Он, Лубан, как всегда, был горяч, невыдержан, потому после ареста Григониса потерял голову. Настроения не скрывал, язык за зубами держать не умел. Нацарапали писульку и на него. Сочинил ее в компании с другим пройдохой Мишка Сыч, слабенький, беспомощный инженерик, которому если и доверить какое дело, так только стоять в дверях, проверять перронные билеты.
Околесицы в заявлении Мишка нагородил несусветной. Тем не менее следователь отнесся к написанному с полной серьезностью. Допрашивая о связях Лубана с немцами, со стрекопытовцами, приплетая Григониса, даже отважился приложить руку. Но в ответ получил такую сдачу, что брякнулся на пол, и его отливали водой. Дело повел другой следователь, допрашивал долго, нудно, но применять физические меры не решился. До суда не дошло, Лубана выпустили.

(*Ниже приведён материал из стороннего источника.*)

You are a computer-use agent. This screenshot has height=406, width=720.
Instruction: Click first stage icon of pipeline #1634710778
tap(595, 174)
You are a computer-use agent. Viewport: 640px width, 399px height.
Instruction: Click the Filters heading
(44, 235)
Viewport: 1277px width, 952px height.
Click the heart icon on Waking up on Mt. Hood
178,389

Лубан не спит. Это не первая ночь, когда властным черным крылом его окутывает бессонница. Перебирая до малейшей мелочи свою жизнь, он старается найти тот поворот, перекос, с которого начал завязываться теперешний чертов узел. Винит одного себя. Был излишне горд, горяч, не умел глядеть в корень.
Лубан теперь оправдывает прошлое. Сколько повылезло из разных щелей всякой швали, что становится на колени, угождает, прислуживает фашистам. Всех этих полицаев, старост, немецких пособников в свое время просто не раскусили, не придавили, как гнид. А стоило бы.

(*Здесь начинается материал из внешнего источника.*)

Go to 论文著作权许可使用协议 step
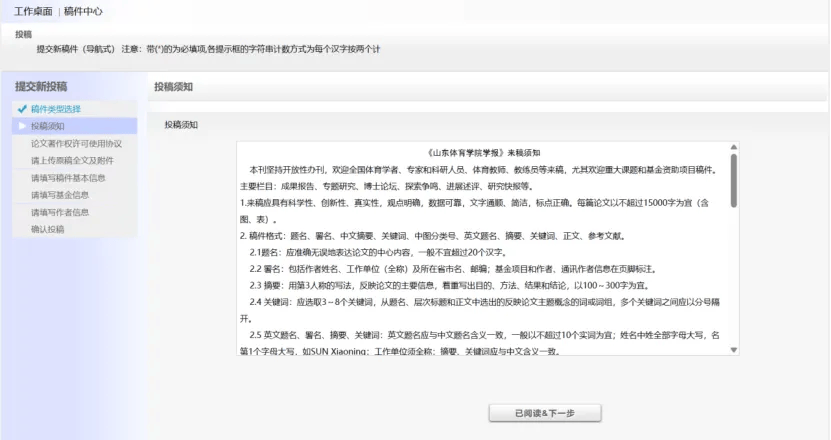Screen dimensions: 831x440 75,143
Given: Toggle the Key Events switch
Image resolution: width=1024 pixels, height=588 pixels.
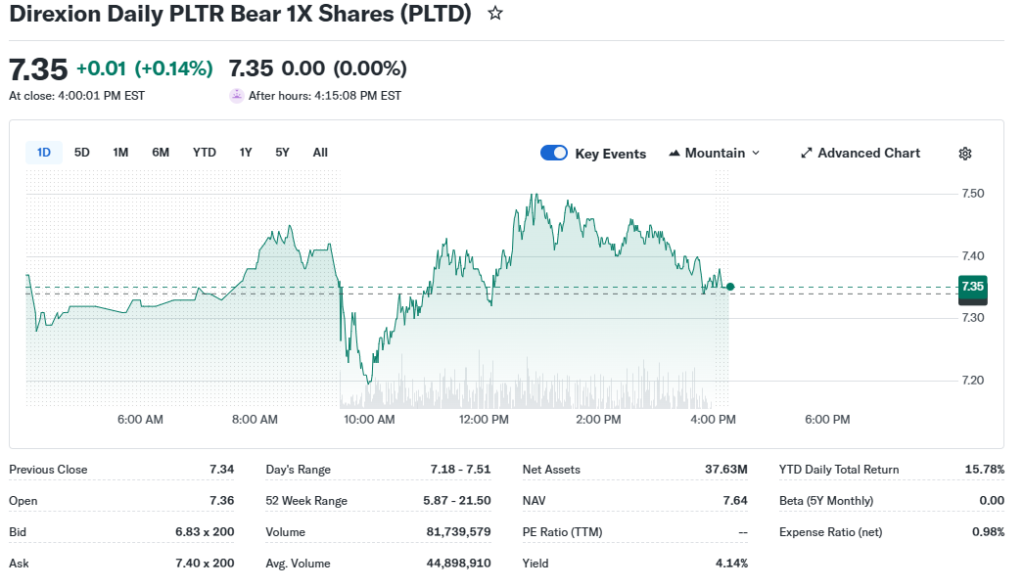Looking at the screenshot, I should click(554, 153).
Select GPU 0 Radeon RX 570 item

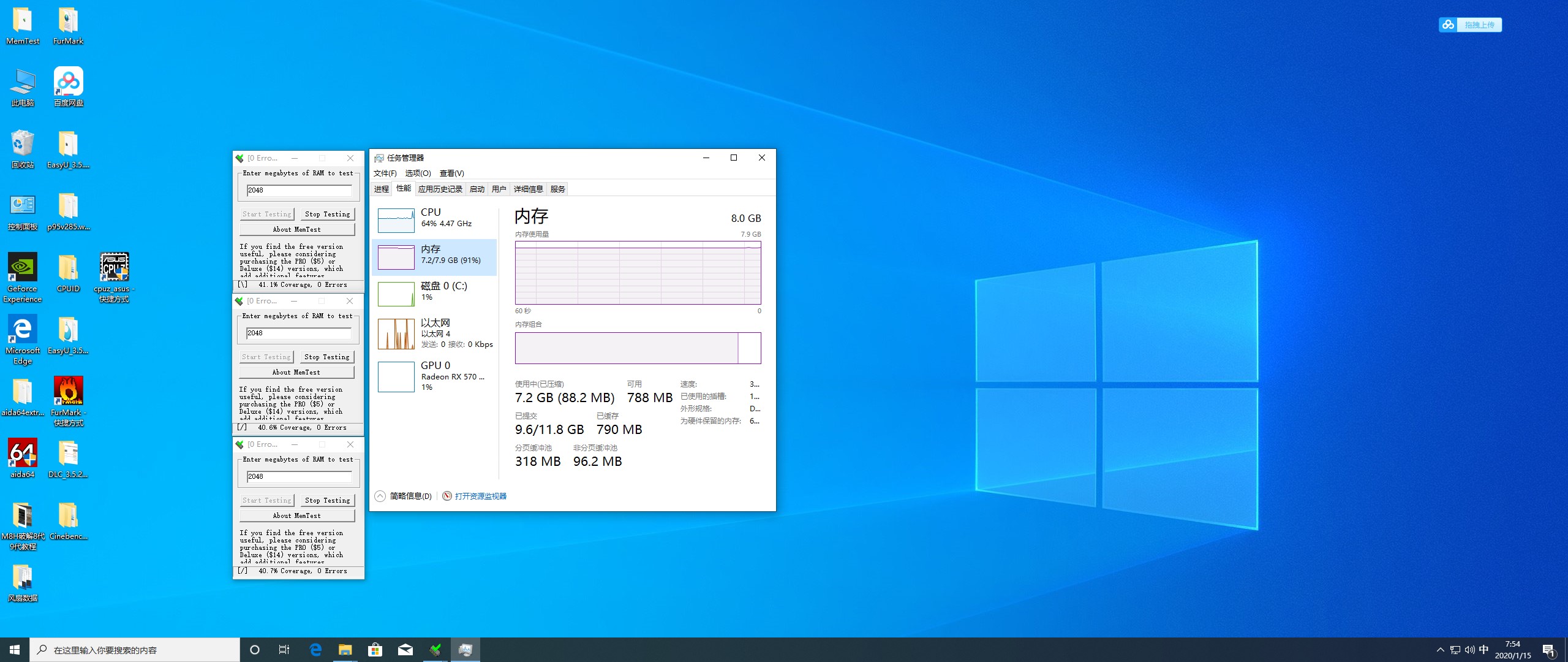(434, 375)
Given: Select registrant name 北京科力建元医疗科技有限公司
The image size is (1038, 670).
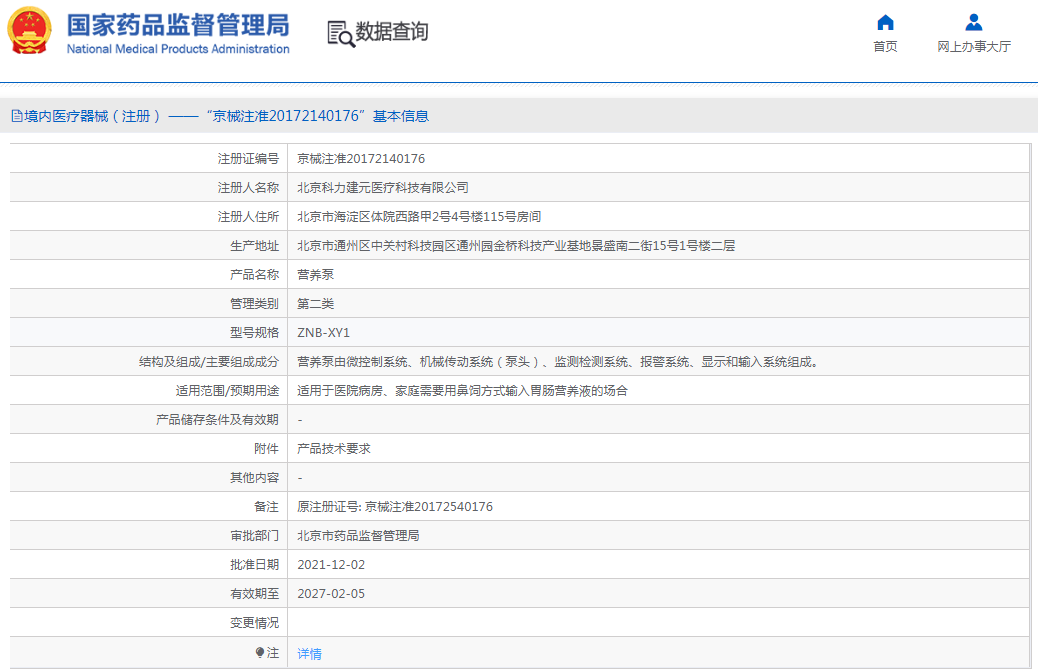Looking at the screenshot, I should point(382,187).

При той чистке, которая шла, думает Лубан, попадали под колеса и невинные люди, такие, как Григонис. Ничего не попишешь. Когда лес рубят, щепки летят. Вина его в том, что не понял духа времени. Надо было не затаиваться в злости, не думать об оскорбленной гордости, самолюбии, а помогать соответствующим органам отыскивать настоящих врагов. И не один он должен был это делать, а все. Тогда бы попали куда следует не честные люди, а такие, как Мишка Сыч, как вся шваль, что тогда, в тридцать седьмом, подняла голову.
Середины Лубан не знает, человеческую слабость в расчет не берет. Так было всегда, так и теперь. На своих друзей по несчастью, с которыми связан одной веревочкой, смотрит как на мусор, отходы, как на мелких, никчемных людей. Другое дело, что без них не выпутаешься. Но если двинет в лес вся команда, авторитет немецкой власти тут, в местечке, покачнется. Хотя какой там авторитет!..
На то, что сам расстрелял переодетого окруженца, Лубан смотрит без особых укоров совести. Человек в рваной фуфайке, которого он встретил в Росице, был трусливый слизняк. Лепетал, что из раскулаченных, что сидел при большевиках в тюрьме, совал под нос справку.